Fantasyland. That is open source. The world of business still operates on Redmond products no matter what anything believes. There are days I'd love to nuke Redmond but they do keep me well paid for maintaining their (unprofessional) products. I love LINUX as much as the next guy. However, I'm not living in Fantasyland and receive real money for my work.

robindor
robindor

I have just checked this site using the Firefox SiteAdvisor add-on (extension): It has no objections to the site at all as far as I can see. However, I find SnoopFree to be pretty unobtrusive and effective. I've run it for about six months.

okn916
okn916

I can recommend the "Snooper" its free and totally blocks everything! You have to create rules for each application as it hooks your screen so bit of a pain to begin with but once you've logged on a few times and run your apps just forget it.
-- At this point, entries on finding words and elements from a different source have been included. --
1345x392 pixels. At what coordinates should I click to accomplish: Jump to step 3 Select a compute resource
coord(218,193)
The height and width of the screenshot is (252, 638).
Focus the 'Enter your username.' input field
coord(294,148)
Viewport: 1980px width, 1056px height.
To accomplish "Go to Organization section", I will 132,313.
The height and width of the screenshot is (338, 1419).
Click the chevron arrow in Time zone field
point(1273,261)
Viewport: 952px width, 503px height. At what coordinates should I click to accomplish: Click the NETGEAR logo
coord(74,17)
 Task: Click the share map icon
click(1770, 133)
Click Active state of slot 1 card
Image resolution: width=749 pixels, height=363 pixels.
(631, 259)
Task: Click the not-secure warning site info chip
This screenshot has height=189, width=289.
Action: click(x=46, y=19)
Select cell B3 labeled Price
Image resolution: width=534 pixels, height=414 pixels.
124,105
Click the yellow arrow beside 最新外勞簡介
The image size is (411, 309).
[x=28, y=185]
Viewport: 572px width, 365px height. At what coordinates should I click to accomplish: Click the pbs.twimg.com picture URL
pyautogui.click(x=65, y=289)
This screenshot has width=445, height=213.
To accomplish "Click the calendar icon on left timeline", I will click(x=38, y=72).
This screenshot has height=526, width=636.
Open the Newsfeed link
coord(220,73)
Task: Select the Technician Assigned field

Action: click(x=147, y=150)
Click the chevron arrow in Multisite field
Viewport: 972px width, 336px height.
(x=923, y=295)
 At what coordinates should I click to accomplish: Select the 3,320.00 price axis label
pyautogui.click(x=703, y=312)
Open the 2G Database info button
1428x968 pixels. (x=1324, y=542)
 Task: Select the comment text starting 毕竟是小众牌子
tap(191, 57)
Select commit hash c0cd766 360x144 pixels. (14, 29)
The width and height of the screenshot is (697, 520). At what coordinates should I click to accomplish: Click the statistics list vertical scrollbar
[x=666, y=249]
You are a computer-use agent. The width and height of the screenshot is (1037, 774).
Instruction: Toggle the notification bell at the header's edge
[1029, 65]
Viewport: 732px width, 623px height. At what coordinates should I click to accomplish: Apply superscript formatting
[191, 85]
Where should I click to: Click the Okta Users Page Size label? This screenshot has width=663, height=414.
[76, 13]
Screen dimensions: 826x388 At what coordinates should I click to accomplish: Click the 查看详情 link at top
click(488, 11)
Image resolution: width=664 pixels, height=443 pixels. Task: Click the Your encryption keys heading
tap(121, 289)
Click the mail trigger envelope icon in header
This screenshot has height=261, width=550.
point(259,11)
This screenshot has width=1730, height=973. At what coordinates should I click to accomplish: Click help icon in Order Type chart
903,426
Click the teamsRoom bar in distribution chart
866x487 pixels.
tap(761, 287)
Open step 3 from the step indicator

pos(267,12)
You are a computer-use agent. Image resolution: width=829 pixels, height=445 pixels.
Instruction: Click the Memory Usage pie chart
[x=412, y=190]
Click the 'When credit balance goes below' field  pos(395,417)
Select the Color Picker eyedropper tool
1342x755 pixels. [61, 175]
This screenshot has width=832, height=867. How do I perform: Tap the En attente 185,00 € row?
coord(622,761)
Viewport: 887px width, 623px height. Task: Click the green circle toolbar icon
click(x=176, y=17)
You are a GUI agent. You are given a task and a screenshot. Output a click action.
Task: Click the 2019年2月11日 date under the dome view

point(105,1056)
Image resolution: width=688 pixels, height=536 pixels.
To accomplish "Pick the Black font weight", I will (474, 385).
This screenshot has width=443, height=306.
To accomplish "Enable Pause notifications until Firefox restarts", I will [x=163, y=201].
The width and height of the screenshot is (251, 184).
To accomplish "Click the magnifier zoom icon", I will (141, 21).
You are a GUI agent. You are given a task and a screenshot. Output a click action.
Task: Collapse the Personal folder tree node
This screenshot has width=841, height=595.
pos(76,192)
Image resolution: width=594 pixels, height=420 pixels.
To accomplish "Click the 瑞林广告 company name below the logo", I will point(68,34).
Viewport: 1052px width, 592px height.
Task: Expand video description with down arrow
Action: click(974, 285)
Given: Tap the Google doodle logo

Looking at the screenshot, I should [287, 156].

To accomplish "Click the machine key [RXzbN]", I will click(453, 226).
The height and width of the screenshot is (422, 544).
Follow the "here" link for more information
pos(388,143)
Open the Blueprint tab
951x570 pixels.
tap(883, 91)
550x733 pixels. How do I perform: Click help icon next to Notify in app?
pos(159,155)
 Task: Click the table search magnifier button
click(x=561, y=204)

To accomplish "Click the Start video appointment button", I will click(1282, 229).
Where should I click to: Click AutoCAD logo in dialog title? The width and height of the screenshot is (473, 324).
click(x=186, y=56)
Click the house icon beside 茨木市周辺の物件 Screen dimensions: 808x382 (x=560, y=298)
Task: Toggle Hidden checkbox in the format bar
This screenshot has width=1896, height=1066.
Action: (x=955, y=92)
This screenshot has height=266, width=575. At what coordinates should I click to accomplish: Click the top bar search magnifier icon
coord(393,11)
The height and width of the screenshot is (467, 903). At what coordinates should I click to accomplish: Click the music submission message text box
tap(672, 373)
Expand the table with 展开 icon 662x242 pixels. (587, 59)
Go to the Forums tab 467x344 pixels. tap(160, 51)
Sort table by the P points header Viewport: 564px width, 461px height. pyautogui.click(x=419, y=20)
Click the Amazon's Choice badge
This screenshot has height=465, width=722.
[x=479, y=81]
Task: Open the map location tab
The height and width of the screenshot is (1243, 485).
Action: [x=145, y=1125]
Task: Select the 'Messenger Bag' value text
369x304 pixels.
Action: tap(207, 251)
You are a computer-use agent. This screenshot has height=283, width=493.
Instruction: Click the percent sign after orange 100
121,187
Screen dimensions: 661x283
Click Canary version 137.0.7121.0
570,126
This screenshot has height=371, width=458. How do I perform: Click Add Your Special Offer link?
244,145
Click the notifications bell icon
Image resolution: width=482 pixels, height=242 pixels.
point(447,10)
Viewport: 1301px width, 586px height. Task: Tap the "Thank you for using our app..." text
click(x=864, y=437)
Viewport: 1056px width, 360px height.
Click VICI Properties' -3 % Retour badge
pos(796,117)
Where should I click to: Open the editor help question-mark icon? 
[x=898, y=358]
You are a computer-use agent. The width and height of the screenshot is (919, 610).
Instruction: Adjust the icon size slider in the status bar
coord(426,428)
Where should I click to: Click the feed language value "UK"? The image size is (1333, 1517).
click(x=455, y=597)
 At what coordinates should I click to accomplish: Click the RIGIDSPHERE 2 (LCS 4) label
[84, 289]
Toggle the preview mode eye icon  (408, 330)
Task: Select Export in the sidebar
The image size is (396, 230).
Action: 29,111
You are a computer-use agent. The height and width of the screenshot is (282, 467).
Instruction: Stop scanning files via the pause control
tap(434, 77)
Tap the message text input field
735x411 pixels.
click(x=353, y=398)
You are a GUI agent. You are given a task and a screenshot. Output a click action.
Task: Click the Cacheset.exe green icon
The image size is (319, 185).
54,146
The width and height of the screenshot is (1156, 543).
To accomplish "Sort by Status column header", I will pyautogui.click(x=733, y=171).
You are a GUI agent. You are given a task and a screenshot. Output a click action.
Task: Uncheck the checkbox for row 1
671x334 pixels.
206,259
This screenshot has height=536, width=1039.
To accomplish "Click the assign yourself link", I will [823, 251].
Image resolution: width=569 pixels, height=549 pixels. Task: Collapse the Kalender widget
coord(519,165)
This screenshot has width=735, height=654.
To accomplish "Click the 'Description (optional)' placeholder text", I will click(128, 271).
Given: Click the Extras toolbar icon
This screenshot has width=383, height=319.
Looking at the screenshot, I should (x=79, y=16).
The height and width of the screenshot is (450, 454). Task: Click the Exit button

As to Macafee and other progs giving security warnings its just not that well known even "HiJack This" doesn't recognise it (at least it didn't last time I checked.

jdclyde
jdclyde

A mixed environment, using the best tool for job. The gap is narrowing quickly on where Windows was and Linux is.

Jaqui
Jaqui

the gap will not ever really narrow since Ms insists on doing stupid things like have rpc go to an online server to get code that is on the local machine. why not have rpc use loopback and only go online location if the required code is not locally available? and, better yet, require user permission every time it has to go online to get code? that would go a long way to being more secure just in itself.